EXTRAIT DE L'ARTICLE:
Agnes KalibataProgramme des Nations Unies pour l’environnement (UNEP). | Source : Getty Images

« Combien de temps l’inaction nous définira-t-elle ? », s’interroge Agnes Kalibata, envoyée spéciale de l’ONU pour le Sommet 2021 sur les systèmes alimentaires. Interrogée par Forbes sur l’agriculture en Afrique, elle ne peut cacher sa frustration face à l’incapacité des nations riches à donner suite aux plans de réduction des émissions et aux promesses de financement climatique, malgré leur contribution considérable au défi du changement climatique.

 

En tant que présidente de l’AGRA (anciennement Alliance pour une révolution verte en Afrique), une ONG qui œuvre à l’amélioration de la productivité et des moyens de subsistance des petits exploitants agricoles en Afrique, Agnes Kalibataestime que le continent africain serait plus résistant au changement climatique s’il bénéficiait d’investissements « réels » de type plan Marshall, plutôt que de solutions progressives qui n’ont pas permis un changement global.

Les conséquences du changement climatique ont empêché les pays africains de capitaliser sur le potentiel de développement d’un secteur agricole florissant. Néanmoins, la Banque africaine de développement est convaincue qu’avec l’aide d’investissements ambitieux, les obstacles au développement agricole pourraient être levés et que la production agricole de l’Afrique pourrait passer de 280 milliards de dollars par an à 1 000 milliards de dollars d’ici 2030.

Fille d’agriculteur et ancienne ministre rwandaise de l’Agriculture, Agnes Kalibata connaît très bien le pouvoir de l’agriculture pour réduire la pauvreté et créer une stabilité économique.

Elle raconte ce qu’elle a ressenti en ressuscitant le secteur agricole du Rwanda pendant les six années où elle a été ministre de l’Agriculture et des Ressources animales (2008-2014) et décrit sa joie lorsque ses efforts ont abouti à une croissance de 20 % de l’économie nationale. « Vous pouviez sentir la transformation qui s’opérait autour de vous », se souvient-elle. « Il y avait des affaires là où il n’y en avait pas auparavant. »

Cependant, alors qu’Agnes Kalibata terminait son mandat ministériel, après avoir assuré au Rwanda la sécurité alimentaire, les agriculteurs ont commencé à subir l’impact des saisons ratées induites par le changement climatique.

« Vous avez un agriculteur qui met toutes ses économies dans une culture, et puis la pluie ne vient pas… », dit-elle en secouant la tête. « Il s’agit d’un très petit capital, qui peut être réduit à néant en une seule saison de sécheresse. »

CONSIGNE 1: Reproduisez fidèlement le passage de l'article sur Agnes Kalibata qui va de « Fille d’agriculteur et » à « une stabilité économique. ».
CONSIGNE 2: D'après l'article sur Agnes Kalibata, pourquoi une seule saison de sécheresse peut-elle ruiner un petit agriculteur ? Répondez en une à trois phrases.
CONSIGNE 3: Poursuivez l'article sur Agnes Kalibata à la suite de sa dernière phrase.

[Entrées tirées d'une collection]
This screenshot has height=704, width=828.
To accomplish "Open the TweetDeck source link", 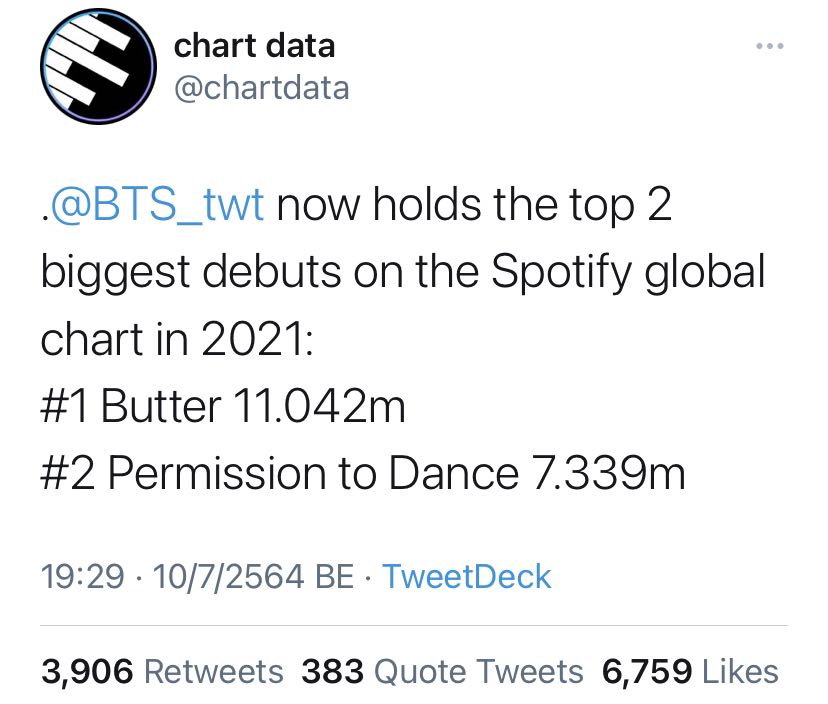I will (x=467, y=576).
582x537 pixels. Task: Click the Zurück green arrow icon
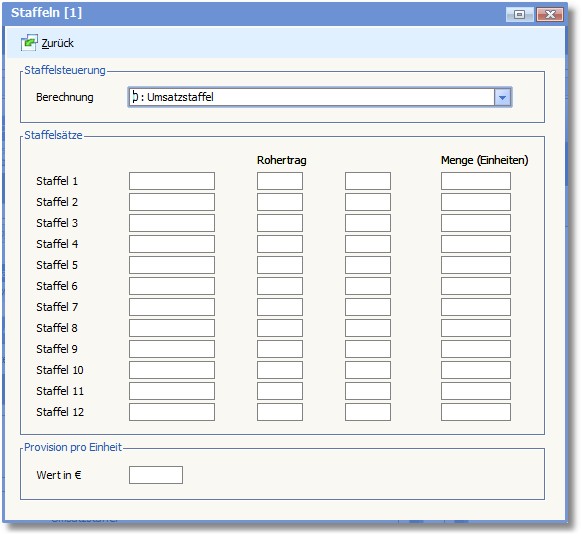(x=29, y=43)
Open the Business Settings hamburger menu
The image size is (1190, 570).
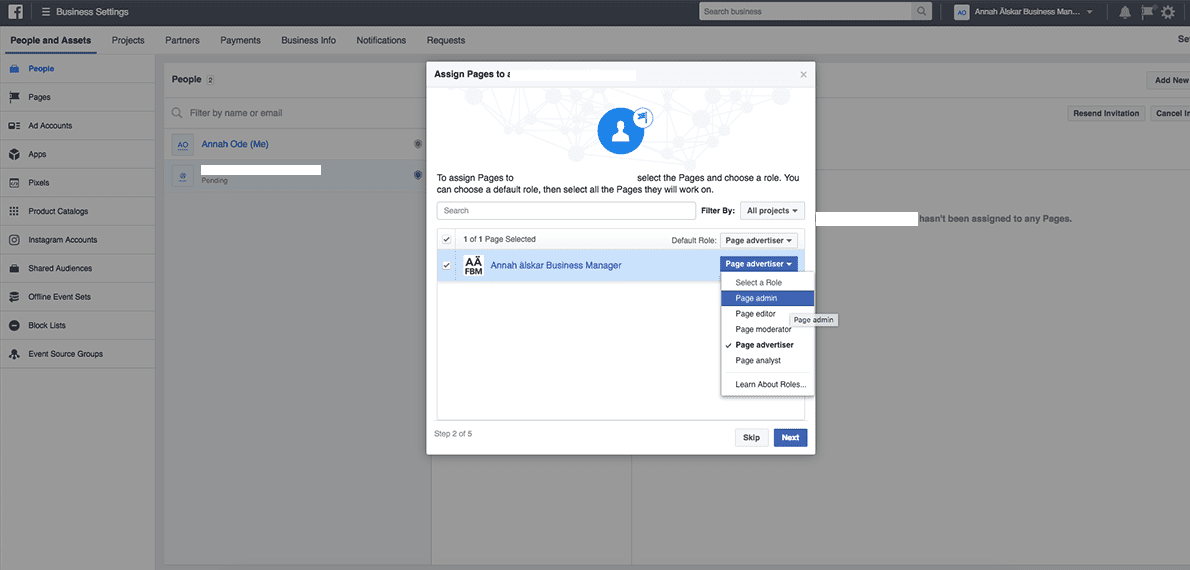[46, 12]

RÉPONSE 1:
Fille d’agriculteur et ancienne ministre rwandaise de l’Agriculture, Agnes Kalibata connaît très bien le pouvoir de l’agriculture pour réduire la pauvreté et créer une stabilité économique.

RÉPONSE 2: L'agriculteur met toutes ses économies dans une seule culture, et si la pluie ne vient pas, cette culture est perdue. Ce capital est très petit et peut donc être réduit à néant en une seule saison de sécheresse.

RÉPONSE 3:
Aujourd’hui, près d’une décennie après les années qu’elle a passées à la tête du secteur agricole rwandais, les effets du changement climatique sur le continent africain se sont progressivement aggravés. Les températures ont augmenté plus rapidement que la moyenne mondiale ; les conditions météorologiques extrêmes, les sécheresses, la dégradation des terres, les inondations et l’invasion de parasites destructeurs ont eu des effets dévastateurs sur les économies et la sécurité alimentaire de la région.

« Nous savons que les pays situés sur l’équateur, comme le continent africain, sont ceux qui auront le plus de mal à s’en sortir », explique-t-elle. « Pourtant, nous contribuons pour moins de 4 % au changement climatique. […] Depuis des années, les pays les plus riches prennent des engagements qui ne sont pas tenus. L’Afrique n’a pas sa place dans un monde qui se réchauffe de 1,5 degré. »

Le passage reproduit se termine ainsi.